El respeto a la persona humana
1. Respeto al cuerpo
El cuerpo humano está ordenado por un principio motor de vida que posibilita, entre otras, las acciones racionales y morales. Esto significa que la moral está en el núcleo de la naturaleza humana. Es por este motivo por el que el cuerpo humano no debe ser considerado al margen de la racionalidad y de la moralidad. El equilibrio y la armonía con el propio cuerpo son manifestación del señorío de la mujer y del hombre sobre si mismos. La dignidad humana exige comportarse como persona aunque sea más fácil comportarse como un animal, viviendo esclavizado por los instintos. También existen razones de fe para los creyentes que hacen ver que el cuerpo humano es, o puede ser, lugar donde Dios vive.

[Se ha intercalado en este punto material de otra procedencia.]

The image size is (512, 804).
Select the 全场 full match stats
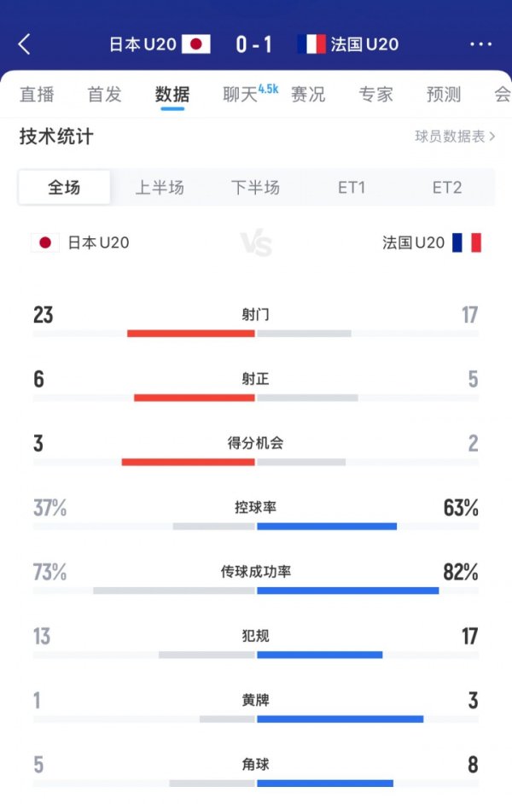click(64, 188)
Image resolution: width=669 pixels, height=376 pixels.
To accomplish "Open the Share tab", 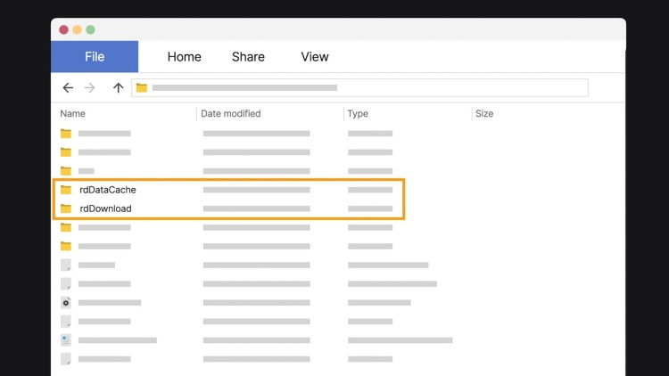I will click(248, 57).
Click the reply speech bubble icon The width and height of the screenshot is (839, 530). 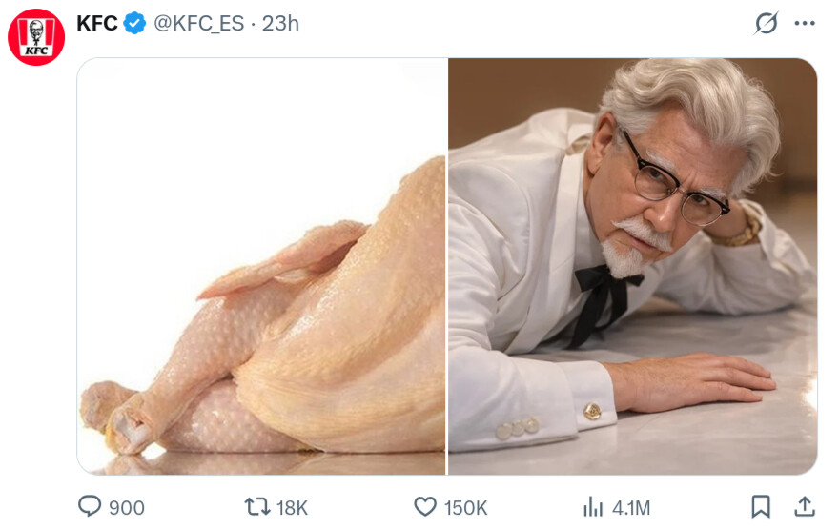(90, 506)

Respecto a la moderación en el trabajo y en la diversión queremos decir que hay tiempo para trabajar y tiempo para descansar porque así lo exige nuestra naturaleza humana. Por este motivo de unidad sólo se sabrá descansar y divertirse bien cuando uno aprende a vivir con empeño los días ordinarios.
2. Respeto a la vida humana
La dignidad humana ha de entenderse sobre todo como un don. De no ser así la igualdad entre los hombres no tendría ningún fundamento.

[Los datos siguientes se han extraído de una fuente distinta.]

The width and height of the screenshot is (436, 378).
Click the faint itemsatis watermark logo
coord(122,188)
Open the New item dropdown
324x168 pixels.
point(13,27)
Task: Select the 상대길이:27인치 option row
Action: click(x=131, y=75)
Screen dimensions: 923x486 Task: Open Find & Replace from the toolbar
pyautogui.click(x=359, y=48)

Los hijos no son un objeto al que se tiene derecho, no son un producto. La persona humana sólo puede entenderse como un don, pese a sus defectos, porque si no se entiende así se cae en su interpretación utilitarista, en la indiferencia o en el desprecio para con ella.

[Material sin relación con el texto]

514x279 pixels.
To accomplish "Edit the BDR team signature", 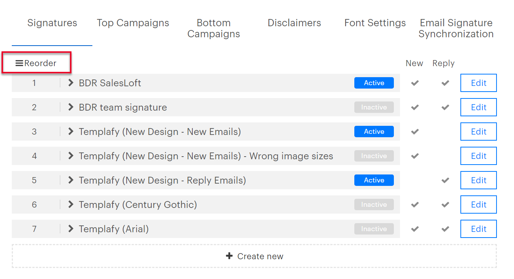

No se pueden producir hombres porque esto hace que se puedan manipular como objetos. Las técnicas de fecundación artificial no respetan la unidad del aspecto unitivo y procreativo de la sexualidad humana. Con el pretendido fin bueno de dar un hijo a quien no puede tenerlo se fabrican hombres, “hombres afortunados”, ya que sólo a alguno de varios embriones saldrá adelante; los demás quedarán congelados con el inhumano nombre de embriones sobrantes. El ser humano en sus primeros estadios de vida queda relegado injustificadamente e indignamente a la condición de objeto. Con esto ya hemos llegado a lo que Lewis veía venir al escribir su obra “La abolición del hombre”. Los embriones son seres humanos por tener un programa de vida que despliega actos humanos y tiene ya la capacidad de hacer otros más adelante; es algo parecido a lo que le ocurre a un enfermo grave.
Con mayor motivo se puede llamar la atención contra la práctica del aborto voluntario que supone la supresión de la vida del feto. Su internacional legalización supone una huida del estudio y debate de qué es con precisión y en qué se ha de manifestar legalmente el respeto a la dignidad de la persona humana.